Alpha blending using table lookup is not as fast as expected

158 views Asked by At

I thought memory access would be faster than the multiplication and division (although compiler-optimized) done with alpha blending. But it wasn't as fast as expected.

The 16 megabytes used for the table is not an issue in this case. But it is a problem if table lookup could even be slower than doing all the CPU calculations.

Can anyone explain to me why and what is happening? Will the table lookup beat out with a slower CPU?

#include <stdio.h>
#include <stdlib.h>
#include <limits.h>
#include <time.h>

#define COLOR_MAX UCHAR_MAX

typedef unsigned char color;

color (*blending_table)[COLOR_MAX + 1][COLOR_MAX + 1];

static color blend(unsigned int destination, unsigned int source, unsigned int a) {
    return (source * a + destination * (COLOR_MAX - a)) / COLOR_MAX;
}

void initialize_blending_table(void) {
    int destination, source, a;

    blending_table = malloc((COLOR_MAX + 1) * sizeof *blending_table);
    for (destination = 0; destination <= COLOR_MAX; ++destination) {
        for (source = 0; source <= COLOR_MAX; ++source) {
            for (a = 0; a <= COLOR_MAX; ++a) {
                blending_table[destination][source][a] = blend(destination, source, a);
            }
        }
    }
}

struct timer {
    double start;
    double end;
};

void timer_start(struct timer *self) {
    self->start = clock();
}

void timer_end(struct timer *self) {
    self->end = clock();
}

double timer_measure_in_seconds(struct timer *self) {
    return (self->end - self->start) / CLOCKS_PER_SEC;
}

#define n 300

int main(void) {
    struct timer timer;
    volatile int i, j, k, l, m;

    timer_start(&timer);
    initialize_blending_table();
    timer_end(&timer);
    printf("init %f\n", timer_measure_in_seconds(&timer));

    timer_start(&timer);
    for (i = 0; i <= n; ++i) {
        for (j = 0; j <= COLOR_MAX; ++j) {
            for (k = 0; k <= COLOR_MAX; ++k) {
                for (l = 0; l <= COLOR_MAX; ++l) {
                    m = blending_table[j][k][l];
                }
            }
        }
    }
    timer_end(&timer);
    printf("table %f\n", timer_measure_in_seconds(&timer));

    timer_start(&timer);
    for (i = 0; i <= n; ++i) {
        for (j = 0; j <= COLOR_MAX; ++j) {
            for (k = 0; k <= COLOR_MAX; ++k) {
                for (l = 0; l <= COLOR_MAX; ++l) {
                    m = blend(j, k, l);
                }
            }
        }
    }
    timer_end(&timer);
    printf("function %f\n", timer_measure_in_seconds(&timer));

    return EXIT_SUCCESS;
}

result

$ gcc test.c -O3
$ ./a.out
init 0.034328
table 14.176643
function 14.183924
2

There are 2 answers

1
anatolyg On BEST ANSWER

Table lookup is not a panacea. It helps when the table is small enough, but in your case the table is very big. You write

16 megabytes used for the table is not an issue in this case

which I think is very wrong, and is possibly the source of the problem you experience. 16 megabytes is too big for L1 cache, so reading data from random indices in the table will involve the slower caches (L2, L3, etc). The penalty for cache misses is typically large; your blending algorithm must be very complex if you want your LUT solution to be faster.
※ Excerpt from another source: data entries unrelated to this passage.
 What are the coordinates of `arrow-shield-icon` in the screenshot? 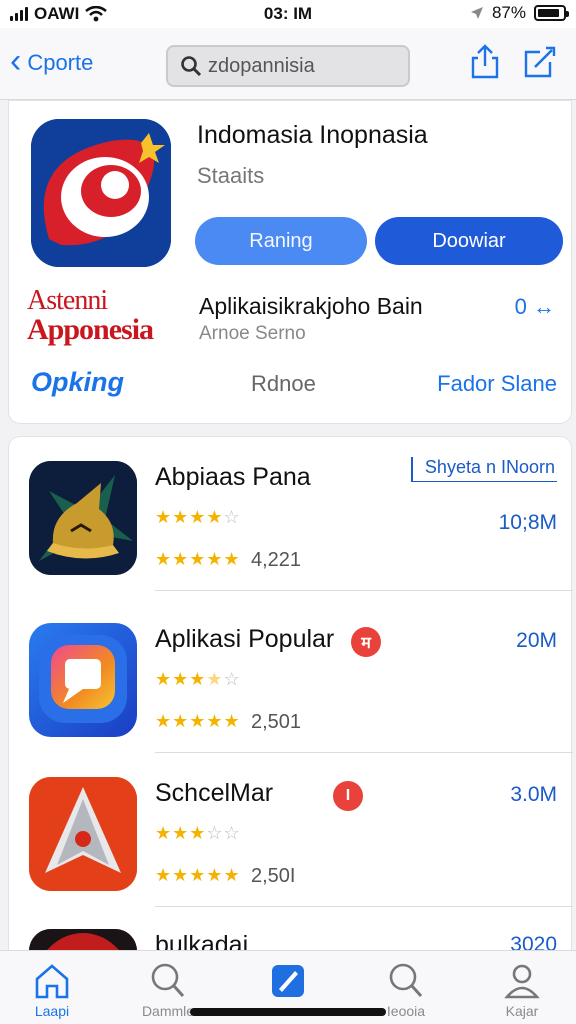 It's located at (83, 834).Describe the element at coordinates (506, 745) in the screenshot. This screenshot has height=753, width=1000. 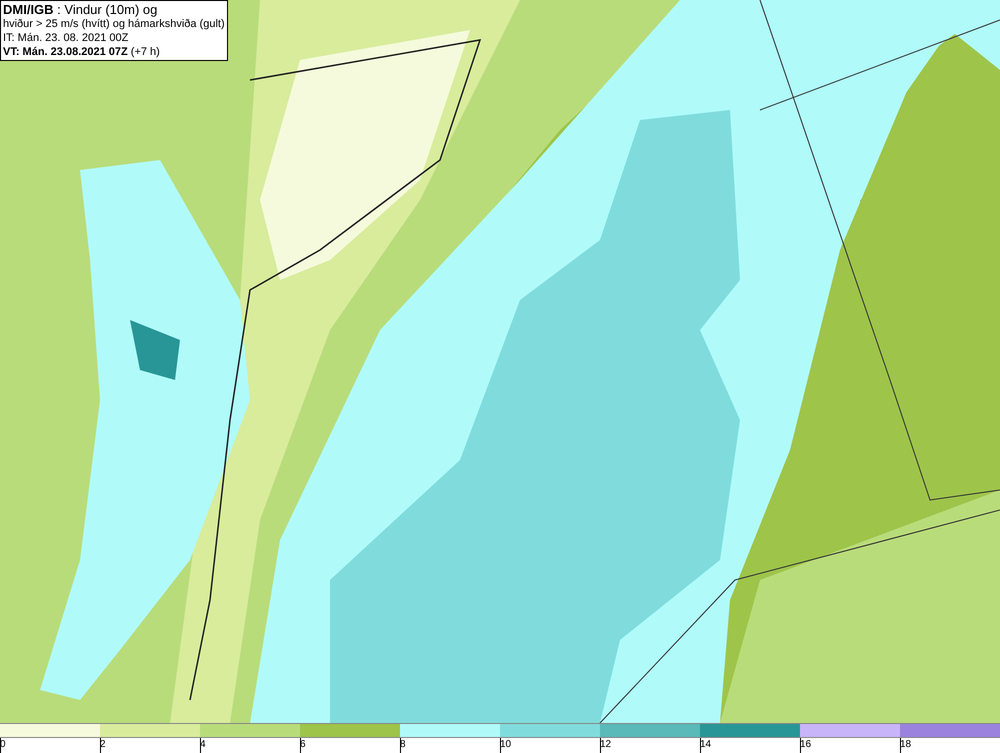
I see `legend-label: 10` at that location.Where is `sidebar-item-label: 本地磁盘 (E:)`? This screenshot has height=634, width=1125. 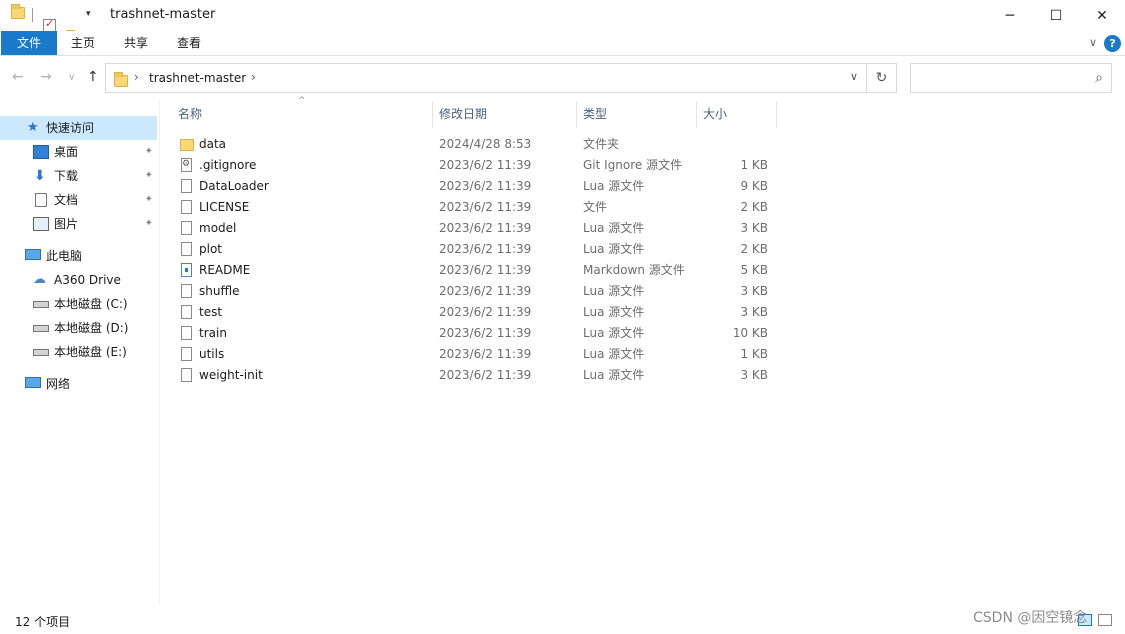 sidebar-item-label: 本地磁盘 (E:) is located at coordinates (90, 352).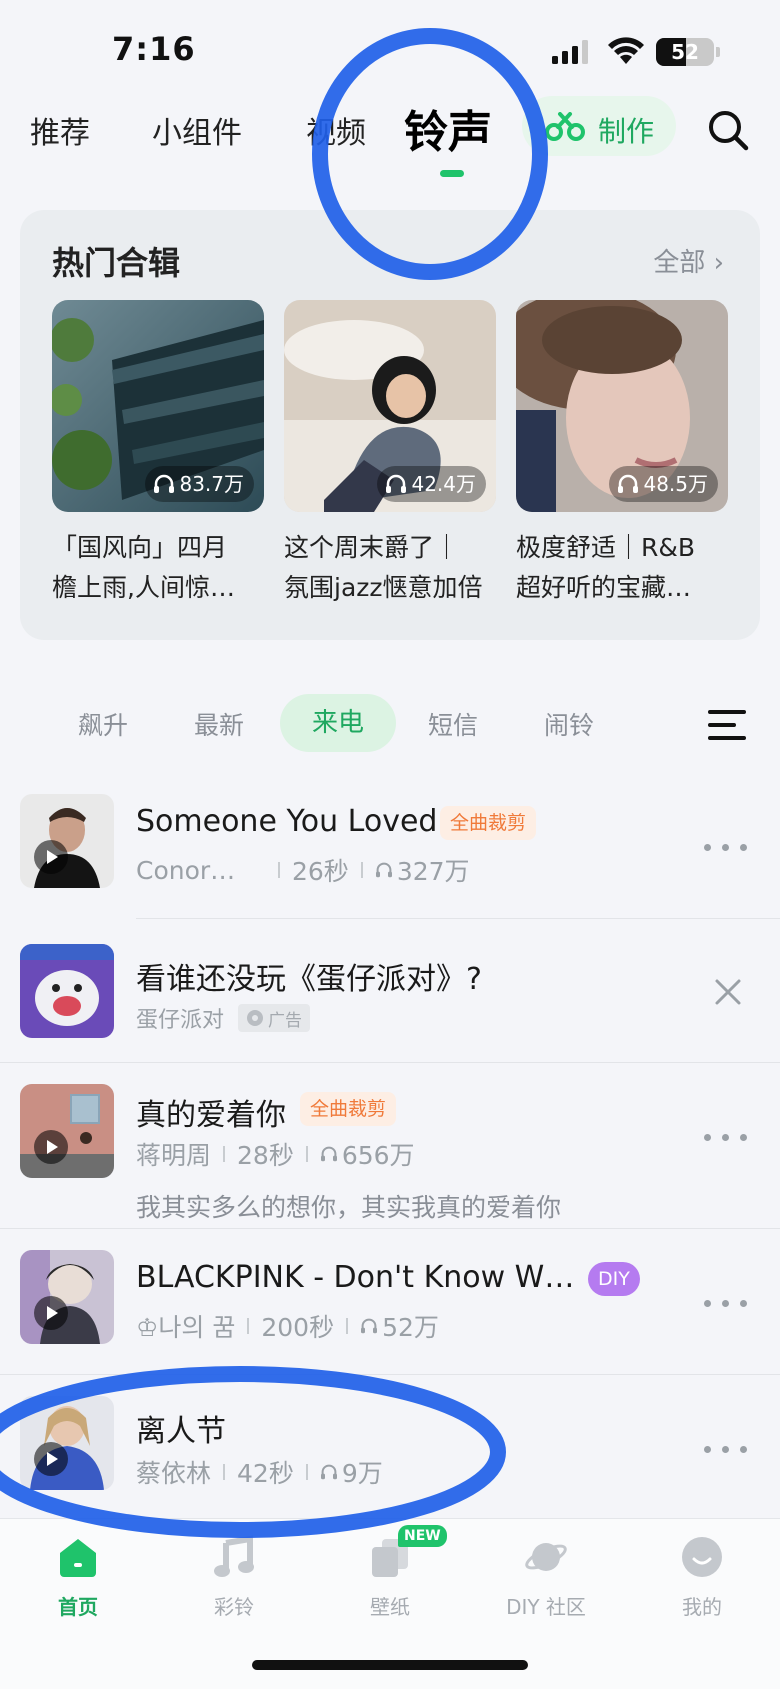  What do you see at coordinates (546, 1607) in the screenshot?
I see `nav-diy-community-label: DIY 社区` at bounding box center [546, 1607].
Read the Wikipedia article for more info.

0
Ben Voigt On

Your benchmark is hopelessly broken, it makes the LUT look a lot better than it actually is because it reads the table in-order.

If your performance results show that the LUT is worse than direct calculation, then when you start with real-world random access patterns and cache misses, the LUT is going to be much worse.

Focus on improving the computation, and enabling vectorization. It's likely to pay off far better than a table-based approach.

(source * a + destination * (COLOR_MAX - a)) / COLOR_MAX

with rearrangement becomes

(source * a + destination * COLOR_MAX - destination * a) / COLOR_MAX

which simplifies to

destination + (source - destination) * a / COLOR_MAX

which has one multiply and one division by a constant, both of which are very efficient. And it is easily vectorized.

You should also mark your helper function as inline, although a good optimizing compiler is probably inlining it anyway.